Two long parallel wires carry currents `i_(1)` and `i_(2)` such that `i_(1) gt i_(2)`. When the currents are in the same direction, the magnetic field at a point midway between the wires is `6xx10^(-6)T`. If the direction of `i_(2)` is reversed, the field becomes `3xx10^(-5)T`. The ratio `(i_(1))/(i_(2))` is

To solve the problem, we will analyze the magnetic fields produced by two long parallel wires carrying currents \( i_1 \) and \( i_2 \).
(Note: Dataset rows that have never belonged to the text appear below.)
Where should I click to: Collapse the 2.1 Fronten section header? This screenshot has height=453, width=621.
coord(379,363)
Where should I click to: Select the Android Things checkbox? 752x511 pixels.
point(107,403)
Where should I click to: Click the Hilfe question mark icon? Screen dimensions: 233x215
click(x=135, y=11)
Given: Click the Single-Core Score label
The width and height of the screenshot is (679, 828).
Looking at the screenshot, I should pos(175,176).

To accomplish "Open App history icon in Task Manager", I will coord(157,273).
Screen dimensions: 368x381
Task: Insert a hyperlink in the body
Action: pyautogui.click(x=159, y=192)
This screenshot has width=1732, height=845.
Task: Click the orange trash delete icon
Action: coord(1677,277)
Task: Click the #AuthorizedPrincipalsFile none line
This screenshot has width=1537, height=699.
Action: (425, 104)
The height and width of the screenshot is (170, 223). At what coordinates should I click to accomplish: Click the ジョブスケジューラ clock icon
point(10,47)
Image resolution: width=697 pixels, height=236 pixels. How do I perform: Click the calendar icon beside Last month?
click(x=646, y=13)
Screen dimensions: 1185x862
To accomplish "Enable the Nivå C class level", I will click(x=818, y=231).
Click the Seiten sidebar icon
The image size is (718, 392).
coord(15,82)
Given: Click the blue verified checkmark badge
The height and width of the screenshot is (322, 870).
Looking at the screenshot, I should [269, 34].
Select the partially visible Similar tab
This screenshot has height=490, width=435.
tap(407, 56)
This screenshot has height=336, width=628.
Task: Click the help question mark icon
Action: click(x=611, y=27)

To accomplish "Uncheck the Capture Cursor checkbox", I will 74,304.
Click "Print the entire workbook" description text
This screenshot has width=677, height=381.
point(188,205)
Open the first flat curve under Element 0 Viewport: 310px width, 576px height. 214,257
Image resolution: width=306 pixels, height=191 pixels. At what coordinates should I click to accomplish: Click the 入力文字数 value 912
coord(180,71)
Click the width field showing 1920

We will derive the ratio \( \frac{i_1}{i_2} \) based on the given magnetic field strengths in two scenarios. ### Step-by-Step Solution: 1. **Understanding the Magnetic Field due to a Long Straight Wire:** The magnetic field \( B \) at a distance \( r \) from a long straight wire carrying current \( I \) is given by: \[ B = \frac{\mu_0 I}{2 \pi r} \] where \( \mu_0 \) is the permeability of free space. 2. **Case 1: Currents in the Same Direction** When both currents \( i_1 \) and \( i_2 \) are in the same direction, the magnetic field at the midpoint (let's call it point P) between the wires is: \[ B = B_1 - B_2 \] where \( B_1 \) is the magnetic field due to wire 1 and \( B_2 \) is the magnetic field due to wire 2. Therefore: \[ B_1 = \frac{\mu_0 i_1}{2 \pi r}, \quad B_2 = \frac{\mu_0 i_2}{2 \pi r} \] Thus, we have: \[ B = \frac{\mu_0 i_1}{2 \pi r} - \frac{\mu_0 i_2}{2 \pi r} = \frac{\mu_0}{2 \pi r} (i_1 - i_2) \] Given that this magnetic field equals \( 6 \times 10^{-6} \, T \), we can write: \[ \frac{\mu_0}{2 \pi r} (i_1 - i_2) = 6 \times 10^{-6} \quad \text{(Equation 1)} \] 3. **Case 2: Current \( i_2 \) is Reversed** When the direction of \( i_2 \) is reversed, the magnetic fields add up: \[ B = B_1 + B_2 \] Therefore: \[ B = \frac{\mu_0 i_1}{2 \pi r} + \frac{\mu_0 i_2}{2 \pi r} = \frac{\mu_0}{2 \pi r} (i_1 + i_2) \] Given that this magnetic field equals \( 3 \times 10^{-5} \, T \), we can write: \[ \frac{\mu_0}{2 \pi r} (i_1 + i_2) = 3 \times 10^{-5} \quad \text{(Equation 2)} \] 4. **Dividing the Two Equations:** Now, we will divide Equation 2 by Equation 1: \[ \frac{\frac{\mu_0}{2 \pi r} (i_1 + i_2)}{\frac{\mu_0}{2 \pi r} (i_1 - i_2)} = \frac{3 \times 10^{-5}}{6 \times 10^{-6}} \] The \( \frac{\mu_0}{2 \pi r} \) cancels out: \[ \frac{i_1 + i_2}{i_1 - i_2} = 5 \] 5. **Cross Multiplying:** Cross-multiplying gives us: \[ i_1 + i_2 = 5(i_1 - i_2) \] Expanding this: \[ i_1 + i_2 = 5i_1 - 5i_2 \] Rearranging terms: \[ i_1 + i_2 + 5i_2 = 5i_1 \] \[ 6i_2 = 4i_1 \] 6. **Finding the Ratio:** Dividing both sides by \( i_2 \): \[ \frac{i_1}{i_2} = \frac{6}{4} = \frac{3}{2} \] ### Final Answer: The ratio \( \frac{i_1}{i_2} \) is \( \frac{3}{2} \).